FAIRBANKS - Josh Carlstrom, who grew up and learned to fly in Fairbanks, has become one of the youngest 737 copilots for Alaska Airlines.
Josh, 26, took his first flying lessons at Fairbanks International Airport with the late Tim Sander as his instructor and he made his first solo flight here nine years ago.
A West Valley High School class of 2004 graduate, he attended Utah State and spent summers working in Fairbanks as a waiter at the Princess Riverside Lodge. He took visitors he met on informal sightseeing flights during the evenings and worked as a ramp agent for Alaska Airlines during one summer.
After completing college a year early, he landed his first airline job with Great Lakes Aviation, flying the Brasilia and the Beechcraft B1900 in Colorado and the Southwest, becoming a captain at 23.
In 2010 he worked for a West African company, and made regular flights to Timbuktu, according to his dad, Dave Carlstrom.
His next job was as a copilot with Horizon Air, flying the twin engine Q-400 turboprop for a year and a half.
Josh will be based in Anchorage with Alaska Airlines and expects to be making regular stops in Fairbanks before long, Dave said.
FESTIVAL DONATIONS: If you donate this weekend to the Fairbanks Summer Arts Festival, the festival will match donations with registration scholarships to those with physical or developmental disabilities. Go to www.fsaf.org for details.
ALBERTA RAIL: I don’t know if the latest wave of publicity about the proposed railroad to haul oil from Alberta to Alaska is going to be followed by a wave of investment that will produce a major feasibility study.
But G Seven Generations of Vancouver says it is pushing ahead with the plan it first announced in June 2011 about a railroad to carry oil from Alberta to Alaska.

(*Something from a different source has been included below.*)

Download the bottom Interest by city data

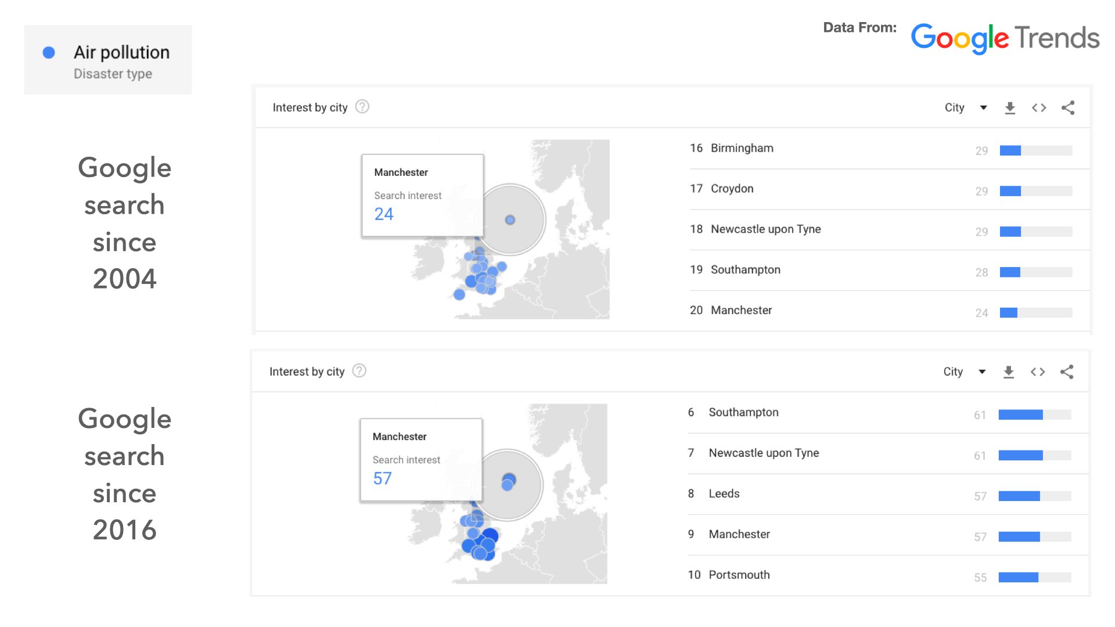pyautogui.click(x=1009, y=372)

In the 2011 press release, the company put the cost at $12 billion, saying that oil from Alberta could be pumped into the pipeline at Delta and exported from Valdez. The latest press release does not include a cost for the project, but says the effort is focused on generating support for the feasibility study.
Opposition to increased tanker traffic from British Columbia is a key plus for this concept, the promoters say.

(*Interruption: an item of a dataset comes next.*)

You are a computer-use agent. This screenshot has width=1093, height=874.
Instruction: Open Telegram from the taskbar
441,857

“The greatest strength of our Alberta-Alaska railway concept is the support it has received from First Nations along the route,” G7G Partner and CEO Matt Vickers said in the latest press release.

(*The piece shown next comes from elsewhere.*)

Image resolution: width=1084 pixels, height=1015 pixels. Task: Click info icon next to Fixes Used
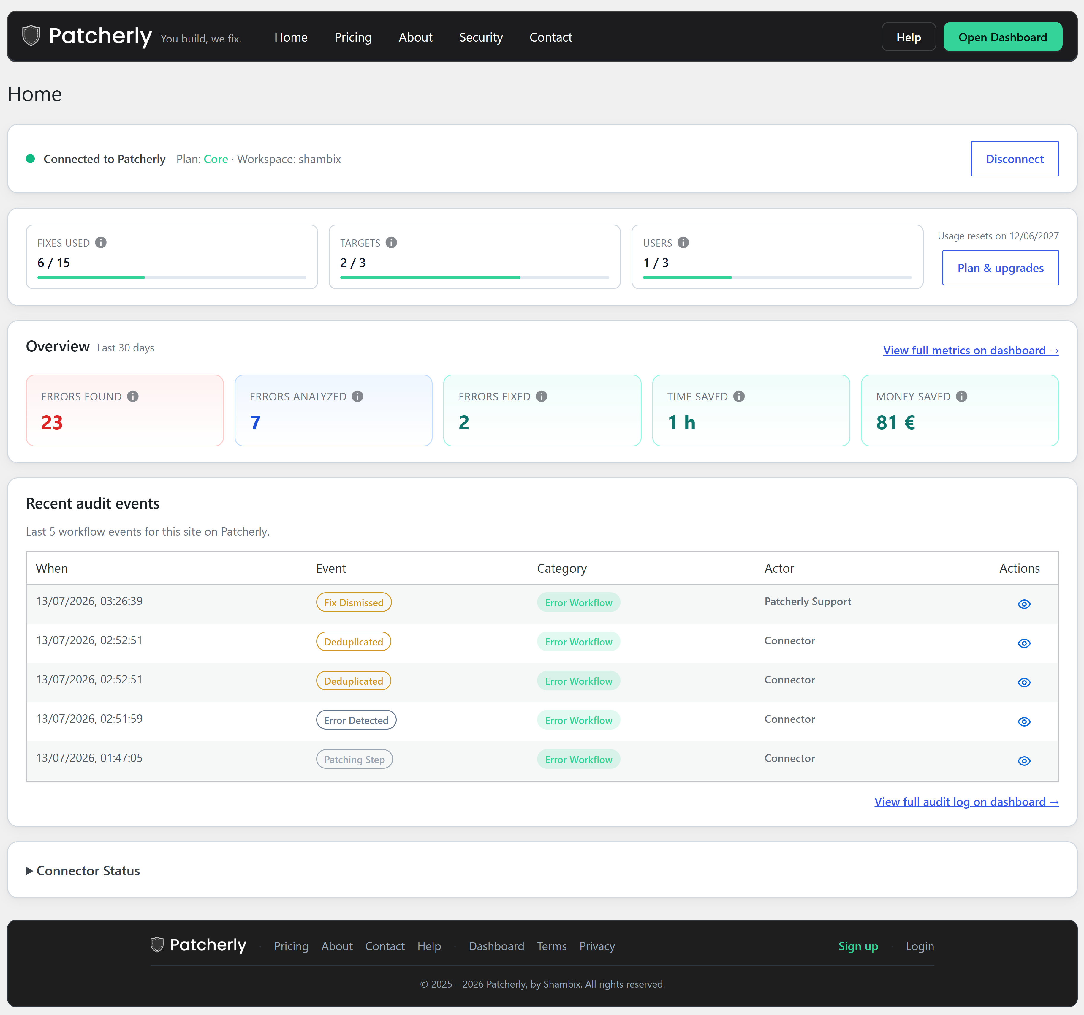(x=101, y=242)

“Studies have already demonstrated that a rail link to Alaska is a viable alternative to the oil pipelines currently being planned through British Columbia,” Vickers said. “This approach is timely because it promises significant economic benefits to First Nations communities and all of Canada while avoiding many of the environmental risks associated with current pipeline proposals and related supertanker traffic off B.C.’s West Coast.”
“British Columbians opposition to oil tanker traffic on B.C.’s coast is very strong and should not fall on deaf ears,” said Chief Marilyn Slett of the Heiltsuk Nation.
The company said, “Current First Nations support for the rail-link concept is specific to exploring the feasibility of the project.”